__DOCUMENT PASSAGE__
========
FTIR spectroscopy is a very useful tool in assessing the chemical modifications within a substance. By adding biodiesel within regular aviation fuel its chemical composition modifies. Figure 3 shows the FTIR spectra for Kerosene, Ke + 10% B, Ke + 20% Bl, Ke + 30% B and 100% B.
When the FTIR spectra are compared, variations appear at 1745.83 cm−1 (C=O stretching), 1030.98 cm−1, 1117.54 cm−1, and 1170.23 cm−1 (C–O alkoxyl stretching), but their intensity varies according to the concentration of biodiesel, as shown in Figure 8. These peaks increase as the biodiesel concentration increases. Fatty acid methyl esters (FAME) are an indication of the amount of the biodiesel present in each of the blends since FAME appear at 1745.83 cm−1 and 1170.23–1030.98 cm−1. Methyl esters also show their absorptions characteristics (A = absorbance) in the peak around 1820–1680 cm−1.

3.2. Combustion Reaction Analysis

Based on Equations (1)–(4), the results are presented in Table 2: Mo being the quantity of oxygen, Mair the quantity of air, CO2 the quantity of carbon dioxide, and H2O the quantity of water resulting from the stoichiometric reaction per kilogram of fuel.
An inverse relationship is noted between the required air quantity and biodiesel concentration. This phenomenon is attributed to an increase in oxygen content accompanying higher biodiesel concentrations. Additionally, a proportional decrease in CO2 concentration is observed with increasing biodiesel concentration. These findings underscore the intricate interplay between biodiesel content, oxygen levels, and resultant carbon dioxide concentrations in the stoichiometric combustion process.

3.3. Micro-Turbojet Engine Experimental Results

3.3.1. Experimental Results

This section presents the outcomes of the initial phase of the micro turbo-engine, focusing on the starting procedure. The starting regime is defined as the duration from the initial starter movement to the point where the engine achieves a stable operational state. The primary objective is to evaluate the stability of the starting process for different fuel blends. Figure 9, Figure 10 and Figure 11 illustrate the variations in engine characteristics during this phase, including rpm vs. time, fuel temperature vs. rpm, and fuel flow rate vs. rpm. These visual representations provide insights into the dynamics and performance of the engine during the critical starting period for each fuel blend.
It can be observed from Figure 9 that the starting time decreases as the biodiesel concentration increases; thus, for Ke, the stating time is the lowest. The variations shown in Figure 10 indicate that the succession of the starting procedure leads to a slight decrease in the fuel temperature due to the fact that when the engine is initiated by the electric starter, outside air is sucked into the burning chamber. Also, Figure 10 shows that the time frame needed for the spark plug to ignite the fuel blends decreases as the biodiesel concentration increases due to the fact that the temperature inside the combustion chamber increases too, thus leading to a more rapid ignition.
Figure 11 shows that the fuel debit needed for the starting procedure increases while the biodiesel concentration increases. This is due to the fact that the starting temperature for Ke is higher than the starting temperatures of the fuel blends; therefore, the engine is forcing a large amount of fuel within the burning chamber in the case of Ke. After the working temperature is reached, the fuel debit variation is switched (lower for Ke and higher for fuel blends). So, during the “cold” period of the starting procedure, Ke debit is higher than the fuel blend ones and after the working temperature is reached, Ke debit is lower than the fuel blend ones.
========
__DATASET CONTENT__
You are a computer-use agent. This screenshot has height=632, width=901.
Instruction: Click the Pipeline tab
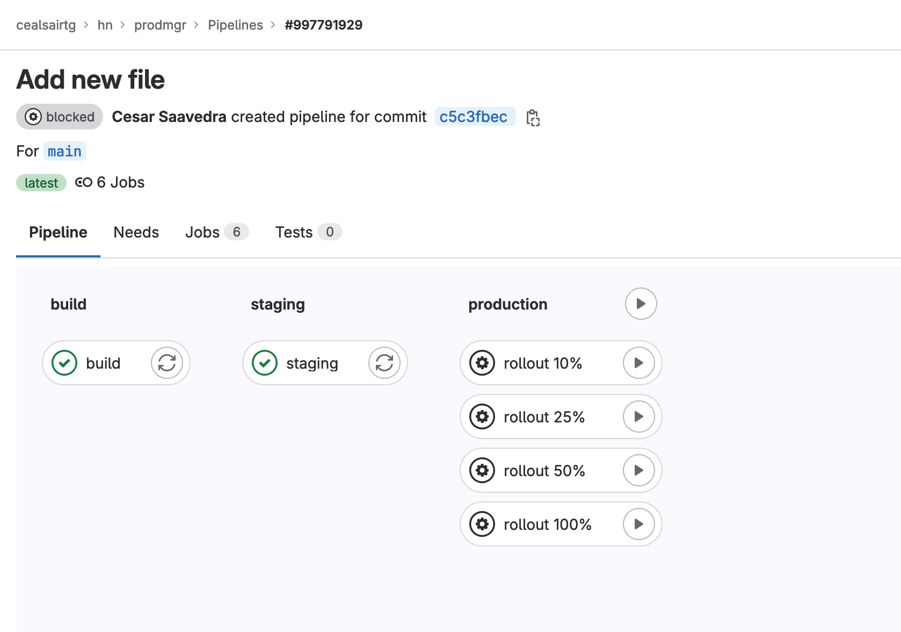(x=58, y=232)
========
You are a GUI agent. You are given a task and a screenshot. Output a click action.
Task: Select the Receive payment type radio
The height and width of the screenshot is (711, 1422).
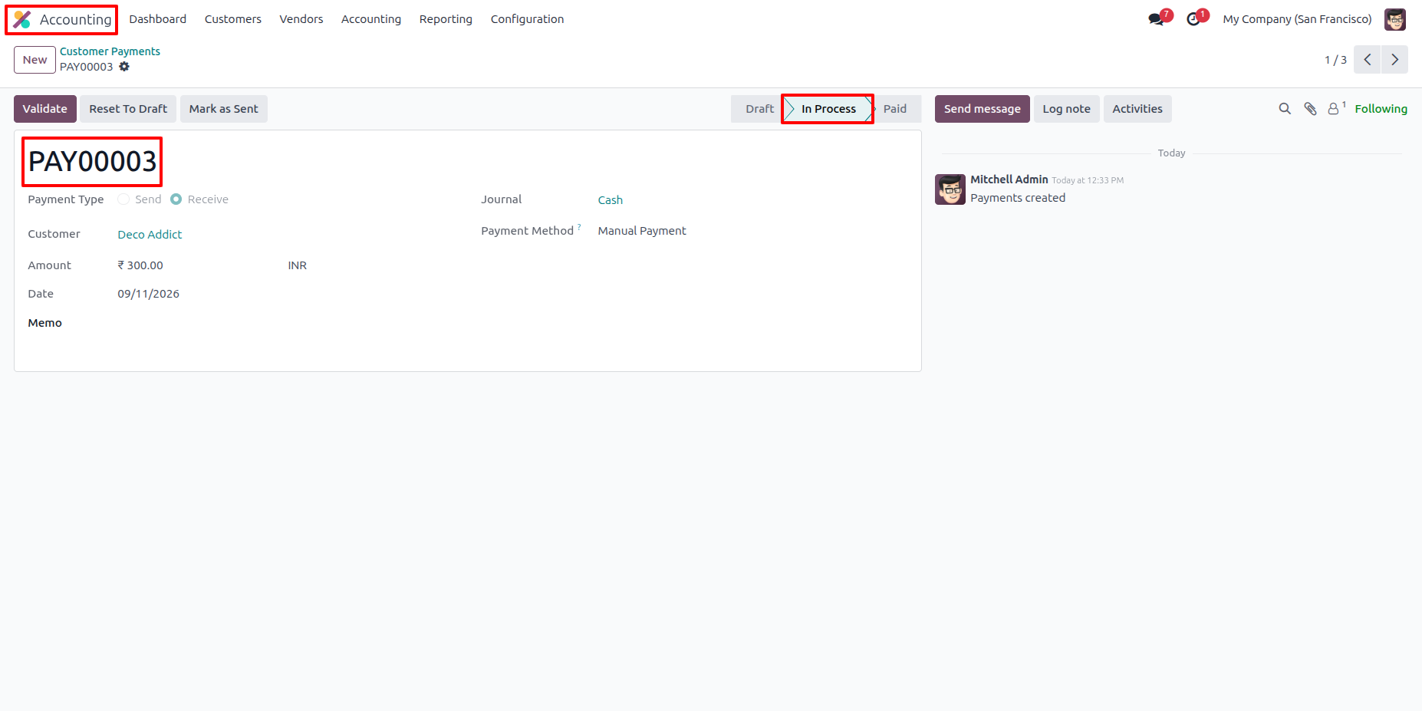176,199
========
__WRITTEN REQUEST A__
According to the biodiesel fuel blend text, what causes the required air quantity to fall as biodiesel concentration rises?
__WRITTEN REQUEST B__
Write a continuation of the biodiesel fuel blend text, starting after its final sentence.
The rows have nothing to do with what is asked here.

__WRITTEN REPLY A__
The increase in oxygen content that comes with higher biodiesel concentrations.

__WRITTEN REPLY B__
In order to assess the engine’s stability during transitory regimes, a sudden acceleration and deceleration experiment was performed for all fuels and blends. After the engine was suddenly accelerated from idle to max regime, it was kept there for 30 s until it stabilized, and after, that the sudden deceleration took place, and moved back to the idle state.
Figure 12, Figure 13 and Figure 14 show the variation of the most important parameters: fuel temperature vs. rpm, fuel flow rate vs. rpm, and thrust vs. rpm.
Out of the three figures shown above (Figure 12, Figure 13 and Figure 14), the following aspects were assessed: while the engine suddenly accelerates from idle to max, maintained until it stabilizes and then suddenly decelerates, it can be observed that the fuel temperature in front of the turbine is lower during the sudden acceleration and deceleration and also decreases as the biodiesel concentration increases. Fuel flow increases during the sudden acceleration period and increases as the biodiesel concentration increases due to the lower calorific power of the biodiesel. The delivered thrust decreases as the biodiesel concentration increases and also is lower during the sudden acceleration period.
Next, Figure 15, Figure 16 and Figure 17 show the main monitored parameters of interest in performance analysis that were recorded during the operation of the turbo-engine within stable regimes (idle, cruise, and max). The data were averaged for 1 min of functioning at each regime. The monitored and recorded parameters are thrust, fuel flow, gas temperature in front of the turbine, and gaseous pollutant concentrations, such as CO, SO2, and NOx.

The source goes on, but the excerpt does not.